Putting people to death for murder, even, in the modern world is at the limits of propriety. Putting anybody to death for anything short of that is barbarism, plain and simple.
"Let's keep this in perspective, shall we?"
Yes, let's.
We're talking about putting a man to death here.
That's barely tolerable in cases of really heinous murder where guilt is certain beyond a reasonable doubt. It's frank barbarism for anything else.
General Washington hanged men for mutiny and for espionage. Was he therefore "barbaric"?
And what about those who profit wholesale from dangling the poison of life-destroying addictive drugs in front of confused and impressionable young people? I suppose you wouldn't consider that barbaric.
When Julius and Ethel R. handed off our nuclear secrets to the soviets, they handed them the means to murder every last one of us. That may not be "barbaric" enough for you, but in my view, it qualified them both for the death penalty.
Drug prohibition works about as well as gun prohibition.
The result is the exact opposite of the desired result.
No, I'm not a better person.
I am an obedient Catholic.
One of the difficult doctrines of my church is opposition to the death penalty.
The death penalty is easy.
I prefer sentences to slavery at hard labor for all criminal activities of whatever sort.
This both preserves life and does good.
Work as penitence.
"What you call "barely tolerable" or "barbaric" is not only approved but required by God Himself in Genesis 9:6. He not only requires it for murder but requires that murder penalty for all the generations. That means us."
No, it does not.
If you want to dispute the validity of God's Word, that's your option. But the meaning of God's covenant with Noah is plain. The entire covenant applies to all the generations of man.
And God said, This is the token of the covenant which I make between me and you and every living creature that is with you, for perpetual generations [Gen 9:12]

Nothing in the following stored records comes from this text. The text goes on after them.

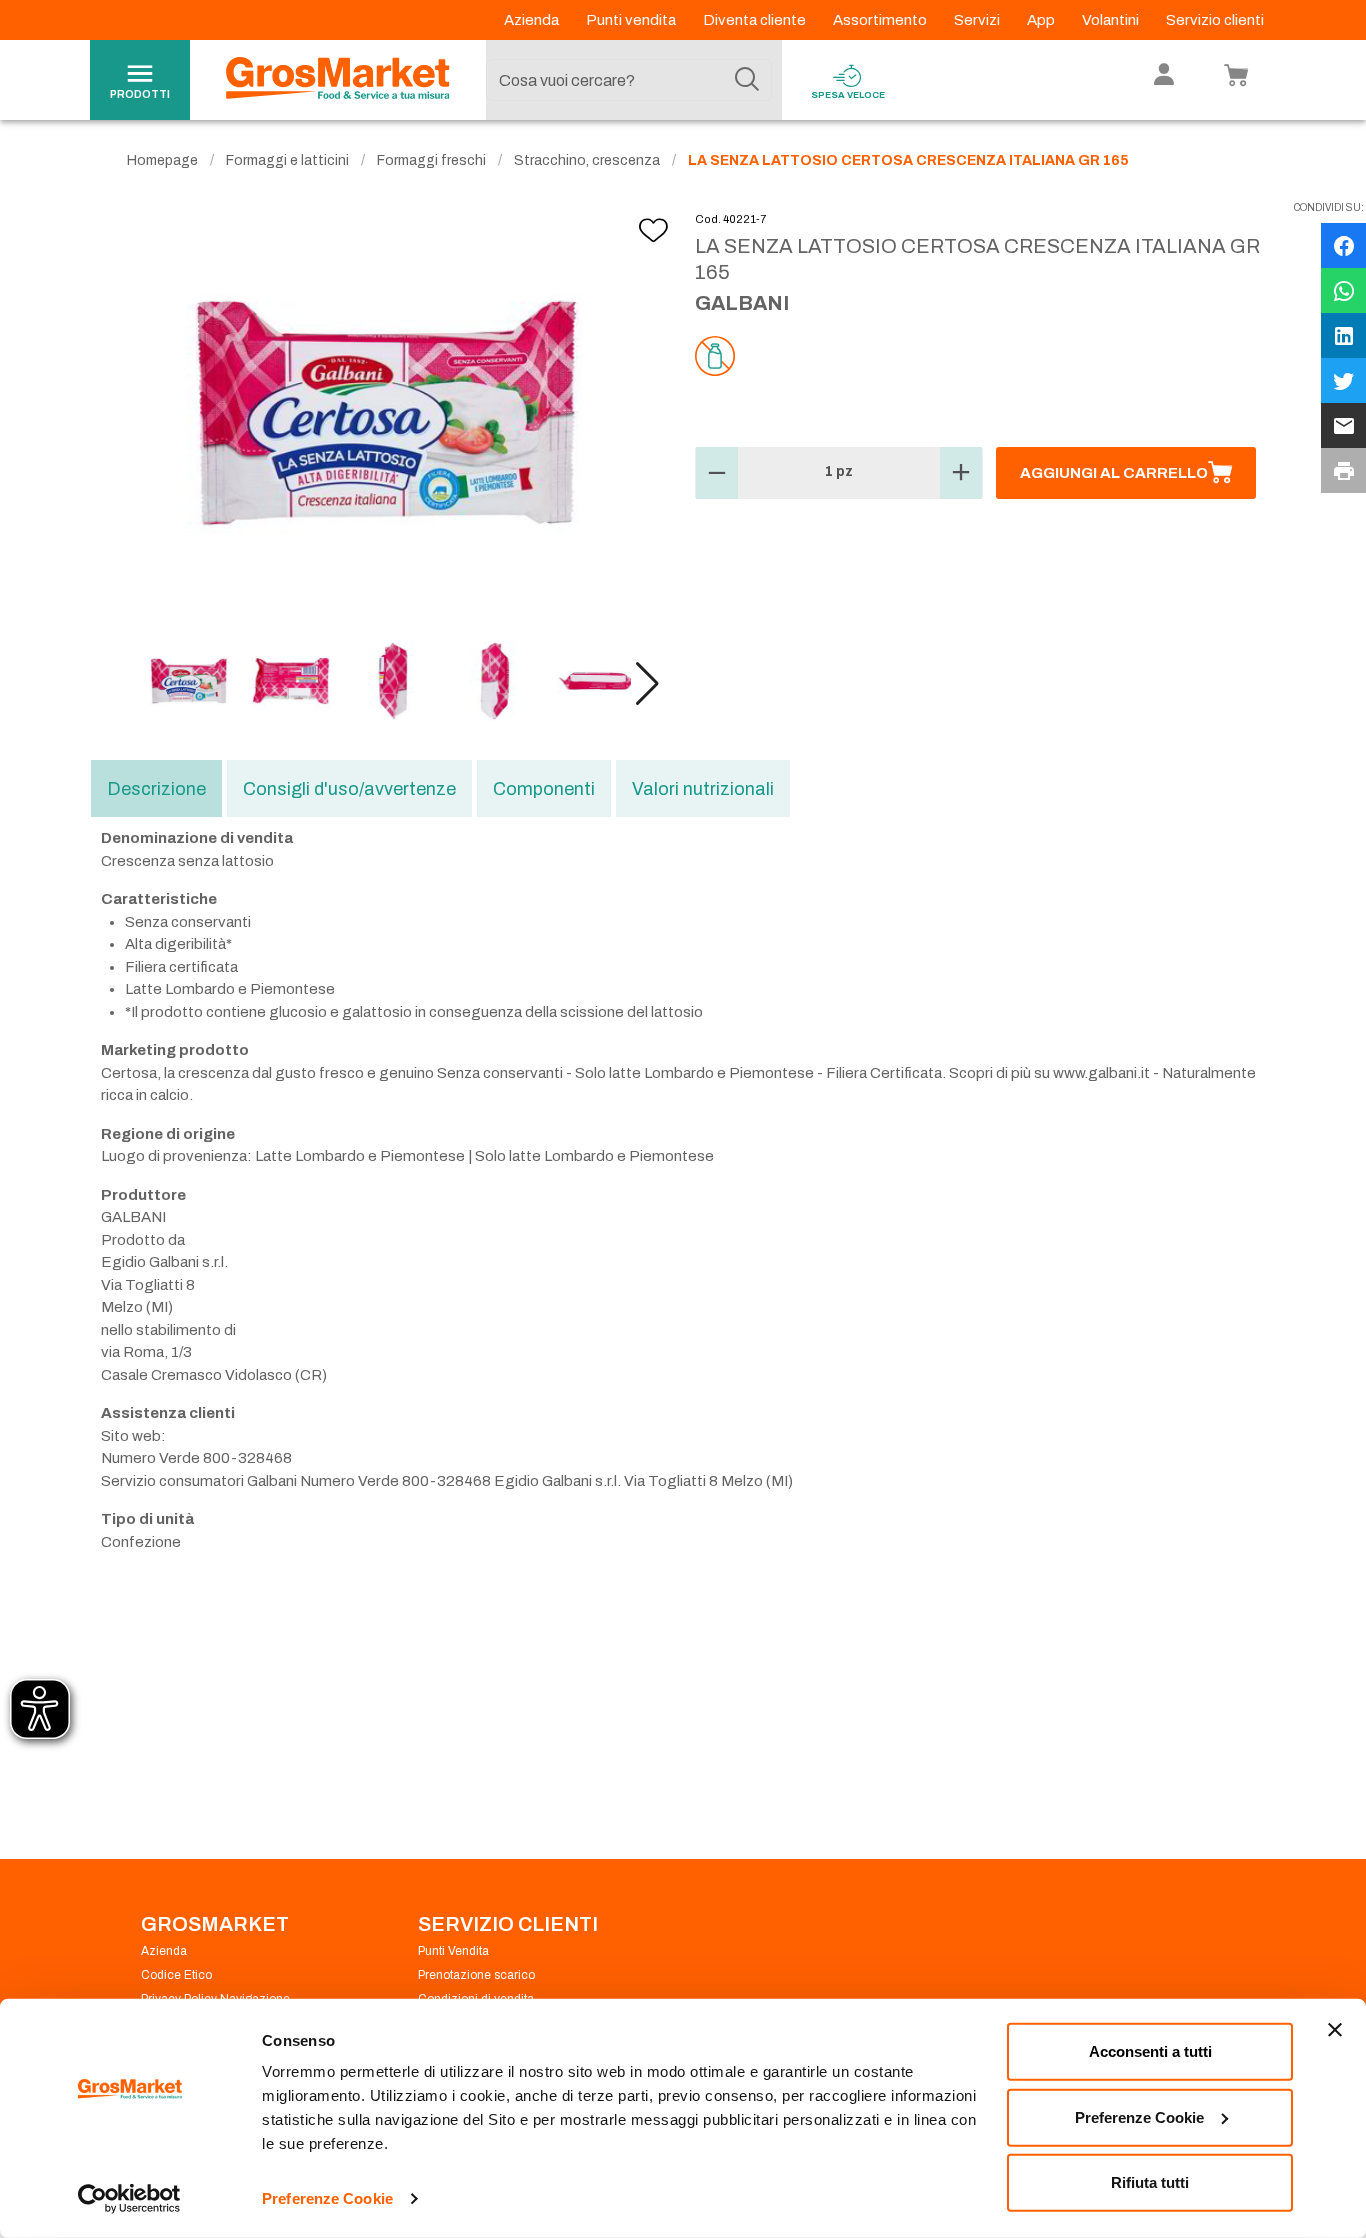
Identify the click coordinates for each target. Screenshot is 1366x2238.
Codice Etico (176, 1975)
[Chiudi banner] (1335, 2030)
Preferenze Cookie (327, 2198)
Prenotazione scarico (476, 1975)
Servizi (978, 20)
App (1042, 20)
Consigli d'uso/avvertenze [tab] (349, 789)
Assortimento (881, 20)
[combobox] (629, 80)
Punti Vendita (453, 1951)
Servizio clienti (1215, 20)
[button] (647, 684)
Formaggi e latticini (287, 160)
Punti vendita (632, 20)
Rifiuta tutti (1150, 2182)
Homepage (162, 160)
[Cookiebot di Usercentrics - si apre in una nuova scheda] (129, 2199)
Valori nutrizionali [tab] (703, 789)
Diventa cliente (756, 20)
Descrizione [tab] (156, 789)
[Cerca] (747, 80)
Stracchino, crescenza (587, 160)
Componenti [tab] (544, 789)
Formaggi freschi (431, 160)
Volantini (1112, 20)
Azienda (533, 20)
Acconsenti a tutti (1150, 2051)
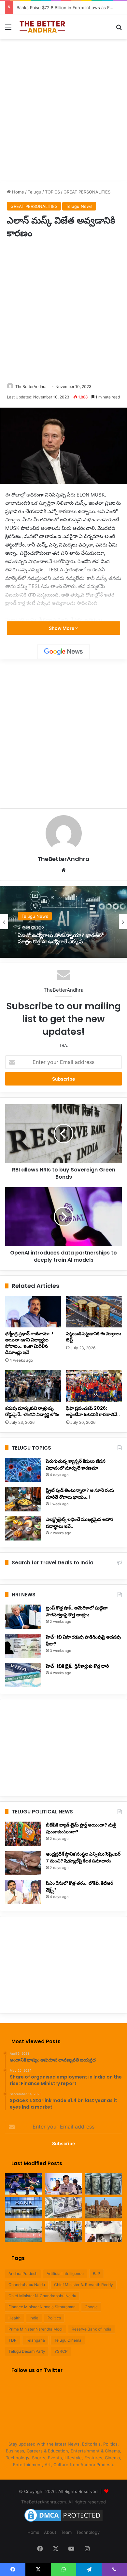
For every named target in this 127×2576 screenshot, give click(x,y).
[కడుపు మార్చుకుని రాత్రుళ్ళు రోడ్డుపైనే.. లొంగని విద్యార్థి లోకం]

I do set my bow in the cloud, and it shall be for a token of a covenant between me and the earth. [Gen 9:13]
And I will remember my covenant, which is between me and you and every living creature of all flesh; and the waters shall no more become a flood to destroy all flesh. [Gen 9:15]
And the bow shall be in the cloud; and I will look upon it, that I may remember the everlasting covenant between God and every living creature of all flesh that is upon the earth. [9:16]
And God said unto Noah, This is the token of the covenant, which I have established between me and all flesh that is upon the earth. [Gen 9:17]
In five successive verses, God makes it clear that the terms of the Noahic covenant apply to all of us for all time.